### Texte fourni
* * *

Khaled Satour
https://www.facebook.com/people/Khaled-Satour/100084840822792/
Je suis d’accord avec ce qu’écrit le journaliste Saïd Djaffar dans la tribune publiée sur le site de Maghreb Emergent en soutien d’El Kadi Ihsane[1]. Il n’y a rien de plus détestable que les attaques dont celui-ci est la cible et que son collègue dénonce à juste titre comme provenant, selon ses termes, « de ceux-là même qui jouent aux petits procureurs, qui lui reprochent tantôt d’être un gauchiste, un libéral ou un islamiste, ou encore un makhzénien, lui qui a toujours défendu le droit des Sahraouis à l’autodétermination ». D’autant que ces attaques sont lancées à un moment où l’intéressé est entre les mains de la Sécurité intérieure, venue le cueillir à son domicile dans la nuit du 23 au 24 décembre, en violation de la loi qui interdit les arrestations nocturnes, sauf en cas d’exceptions bien déterminées auxquelles son cas ne peut être assimilé de bonne foi.
La feuille de vigne des « patriotes »

* * *

### Jeu de données
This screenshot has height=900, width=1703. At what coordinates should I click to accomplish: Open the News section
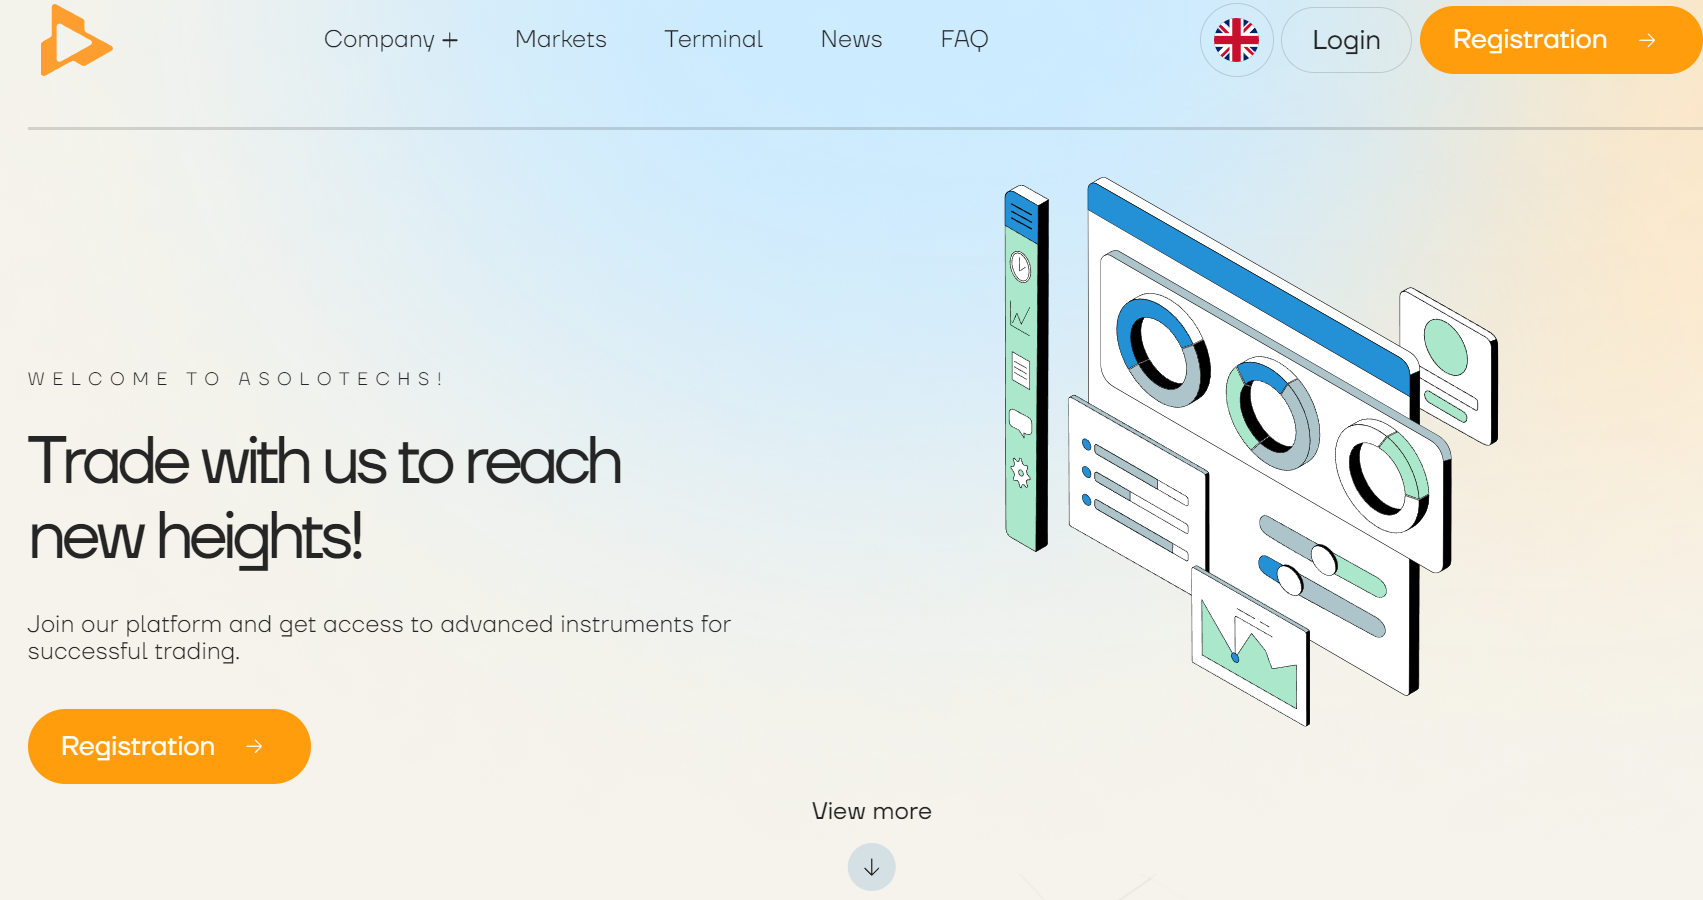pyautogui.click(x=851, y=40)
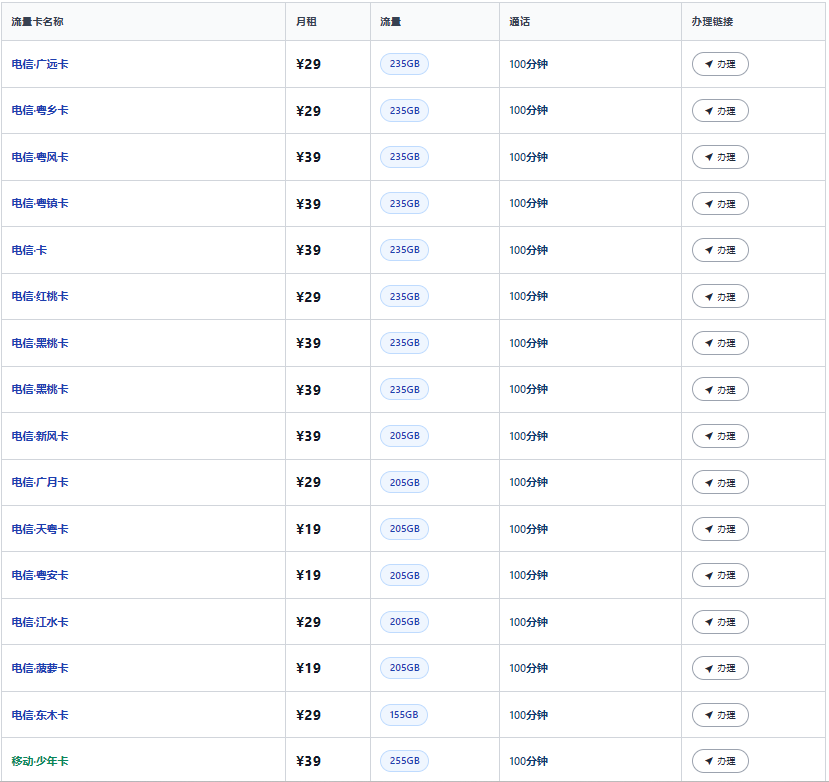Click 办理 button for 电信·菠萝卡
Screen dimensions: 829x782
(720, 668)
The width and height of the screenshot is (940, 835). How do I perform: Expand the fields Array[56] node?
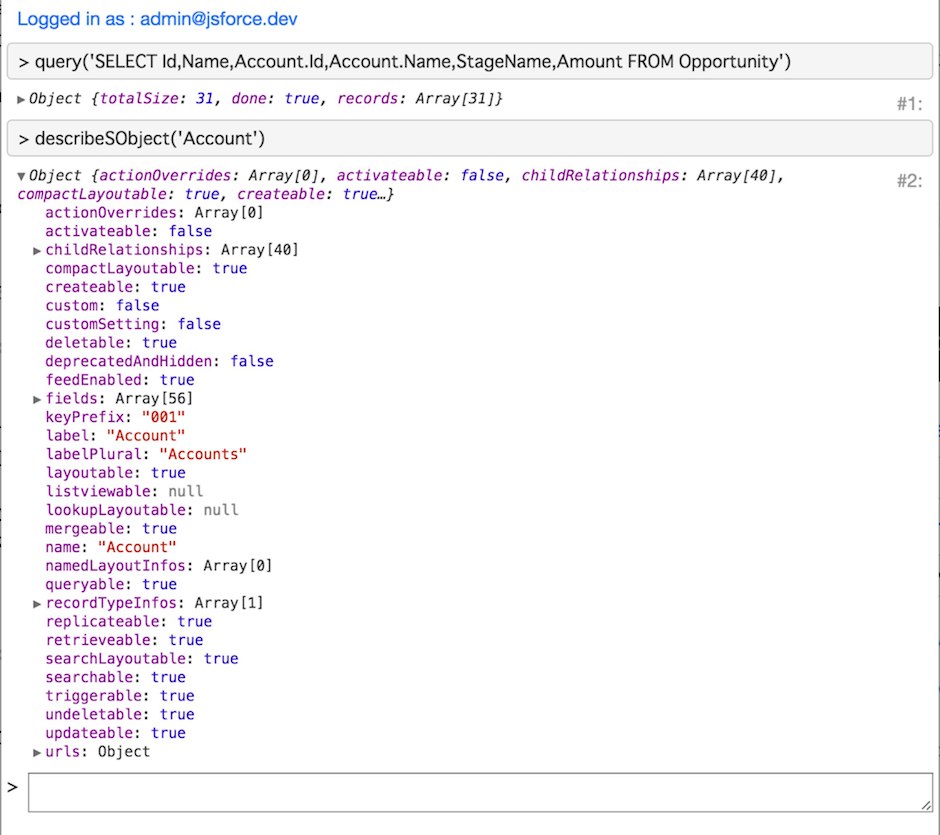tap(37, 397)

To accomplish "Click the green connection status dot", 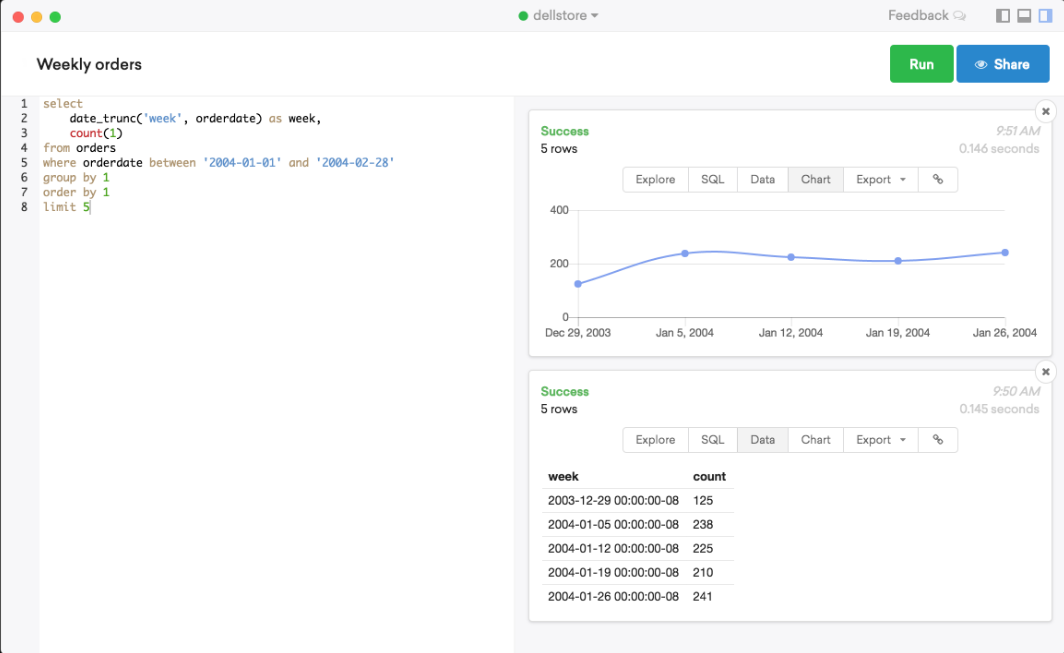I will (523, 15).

* * *

### Consigne
Reprenez mot pour mot l'intégralité du texte fourni, du début à la fin.

### Corrigé
Khaled Satour
https://www.facebook.com/people/Khaled-Satour/100084840822792/
Je suis d’accord avec ce qu’écrit le journaliste Saïd Djaffar dans la tribune publiée sur le site de Maghreb Emergent en soutien d’El Kadi Ihsane[1]. Il n’y a rien de plus détestable que les attaques dont celui-ci est la cible et que son collègue dénonce à juste titre comme provenant, selon ses termes, « de ceux-là même qui jouent aux petits procureurs, qui lui reprochent tantôt d’être un gauchiste, un libéral ou un islamiste, ou encore un makhzénien, lui qui a toujours défendu le droit des Sahraouis à l’autodétermination ». D’autant que ces attaques sont lancées à un moment où l’intéressé est entre les mains de la Sécurité intérieure, venue le cueillir à son domicile dans la nuit du 23 au 24 décembre, en violation de la loi qui interdit les arrestations nocturnes, sauf en cas d’exceptions bien déterminées auxquelles son cas ne peut être assimilé de bonne foi.
La feuille de vigne des « patriotes »